Sequences
Using Vector
A quick way to create a DNA/RNA sequence is storing symbols in a vector.
julia> seq = [DNA_A, DNA_C, DNA_G, DNA_T]
4-element Array{DNA,1}:
DNA_A
DNA_C
DNA_G
DNA_T
julia> [convert(DNA, x) for x in "ACGT"] # from a string
4-element Array{DNA,1}:
DNA_A
DNA_C
DNA_G
DNA_T
Using Tuple
Julia offers a tuple type to represent multiple values in a value. It is similar to Vector
but is significantly different in some points. First, Tuple
is immutable while Vector
is mutable. So you cannot update elements in a tuple once created. Second, a tuple type is parameterized by its length. That means it is inefficient to represent variable-length sequences in tuple due to type instability problem.
julia> (RNA_A, RNA_U, RNA_C) # RNA triplet (or codon)
(RNA_A, RNA_U, RNA_C)
Using the BioSequences package
Using Vector
or Tuple
is simple, however, BioSymbols does not offer useful operations for these representations.
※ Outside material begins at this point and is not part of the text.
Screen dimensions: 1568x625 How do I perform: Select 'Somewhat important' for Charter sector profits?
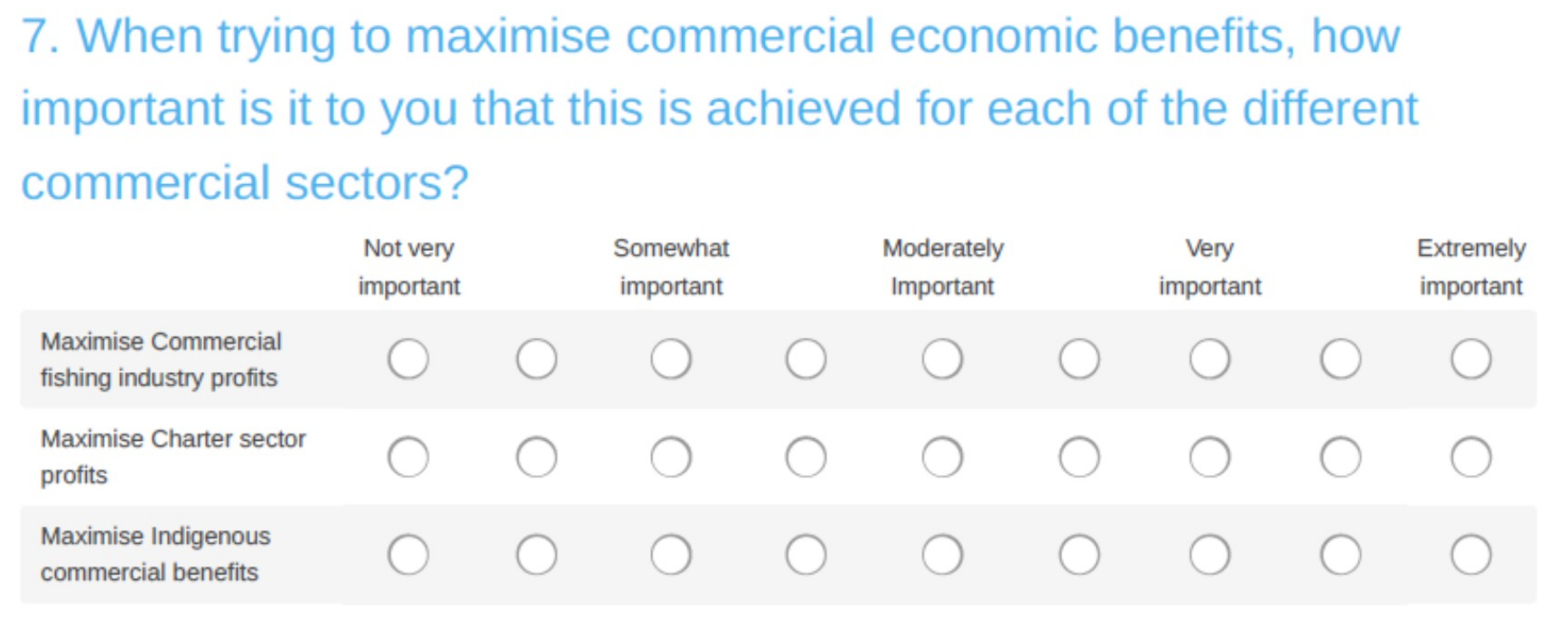671,457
So you need to use built-in operations of Julia or other packages. Moreover, these representations are not necessarily efficient. For example, DNA
is an 8-bit primitive but it only uses 4 bits, which means 50% of a Vector{DNA}
's space is not used at all.
For the purpose of representing sequences as efficient as possible BioJulia has developed BioSequences package. The BioSequence
type is able to represent a DNA/RNA sequence in 2 or 4 bits per symbol. It also offers many efficient algorithms.